***** Input for this task *****

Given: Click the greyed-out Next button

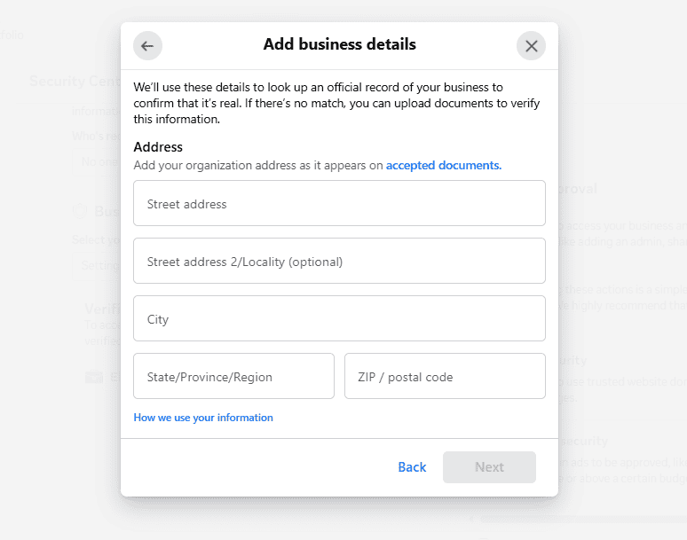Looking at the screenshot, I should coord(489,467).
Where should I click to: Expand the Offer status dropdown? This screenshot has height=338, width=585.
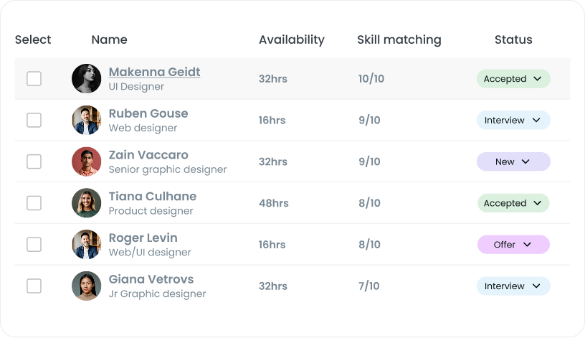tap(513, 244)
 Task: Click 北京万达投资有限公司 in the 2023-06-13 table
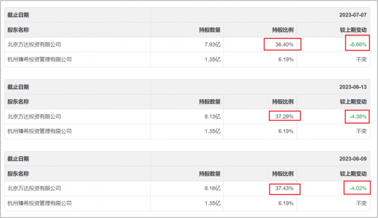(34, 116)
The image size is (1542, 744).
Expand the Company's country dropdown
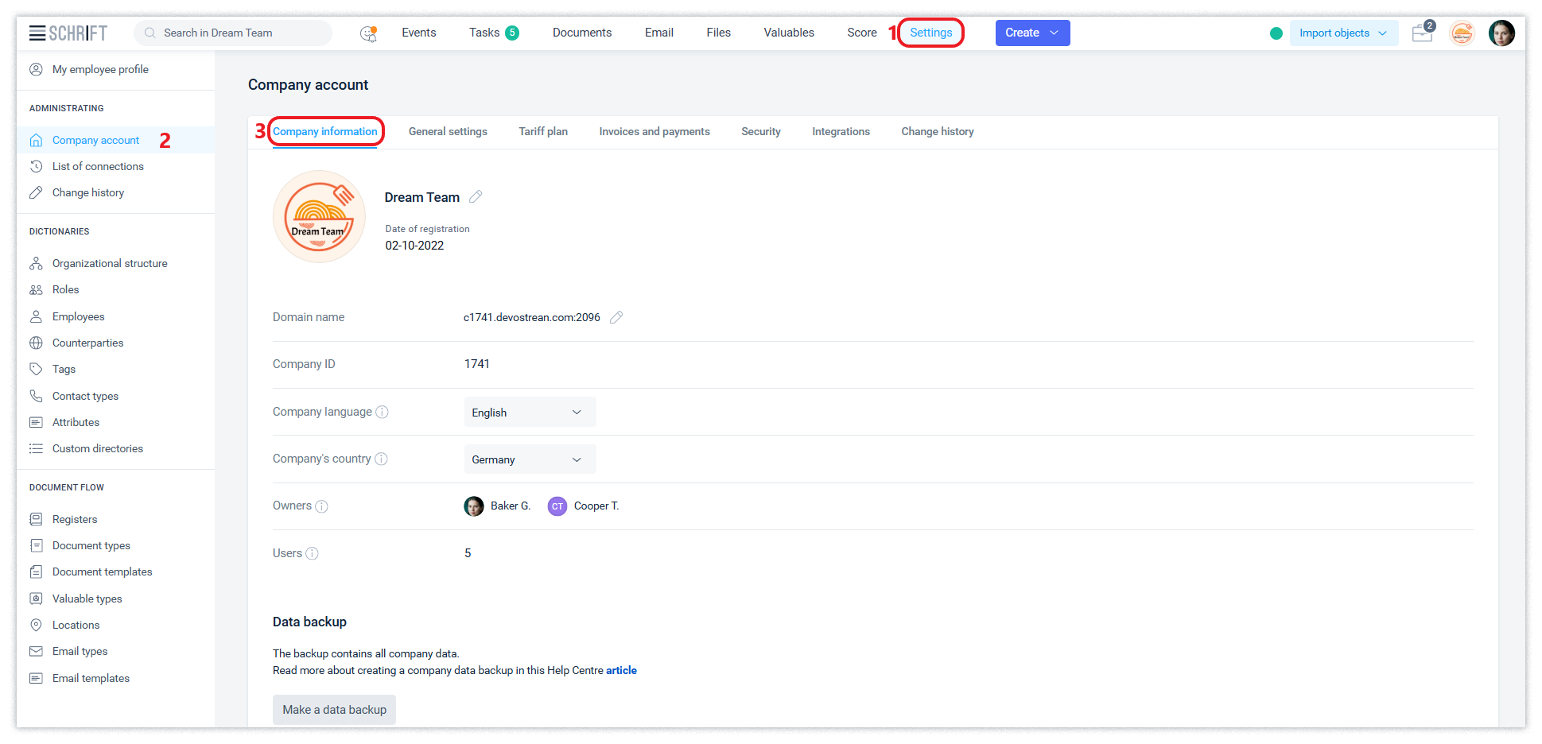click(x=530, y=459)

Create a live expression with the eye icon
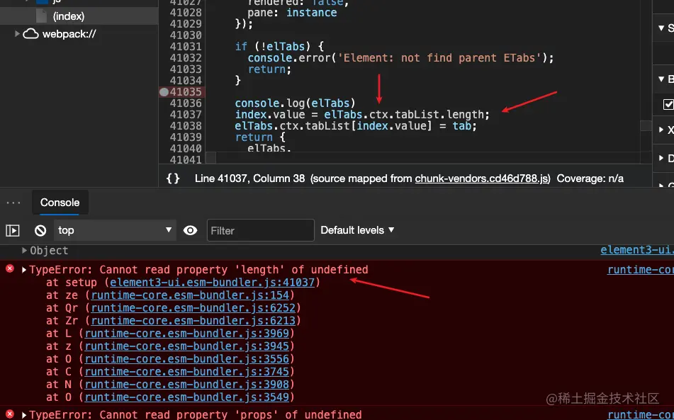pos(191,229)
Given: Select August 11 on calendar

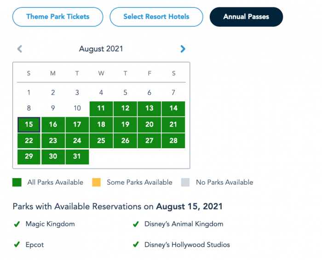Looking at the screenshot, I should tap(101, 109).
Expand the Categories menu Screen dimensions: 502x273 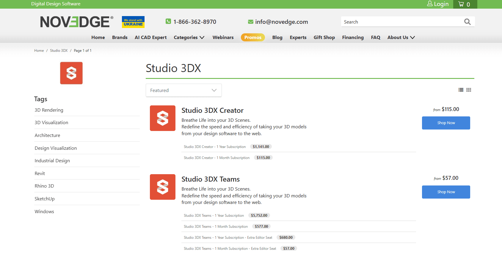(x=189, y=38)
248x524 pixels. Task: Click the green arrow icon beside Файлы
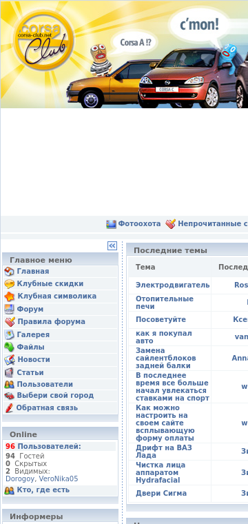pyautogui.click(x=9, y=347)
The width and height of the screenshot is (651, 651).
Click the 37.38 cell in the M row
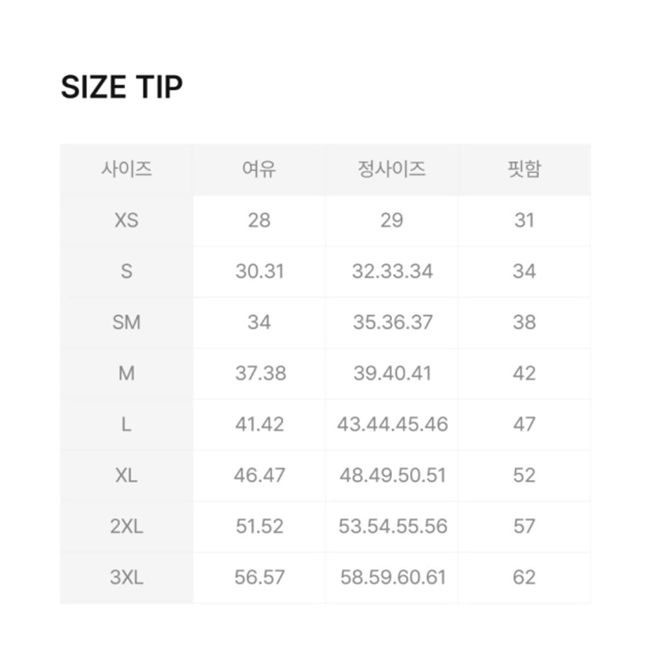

*****

**What to work on**.
Nothing but an exact copy is needed, covering the lines from the line with "248x524 pixels. Task: Click" through the last line of the entries, pictures excluded.

**Answer for the task**.
248x524 pixels. Task: Click the green arrow icon beside Файлы
pyautogui.click(x=9, y=347)
The width and height of the screenshot is (651, 651).
Click the 37.38 cell in the M row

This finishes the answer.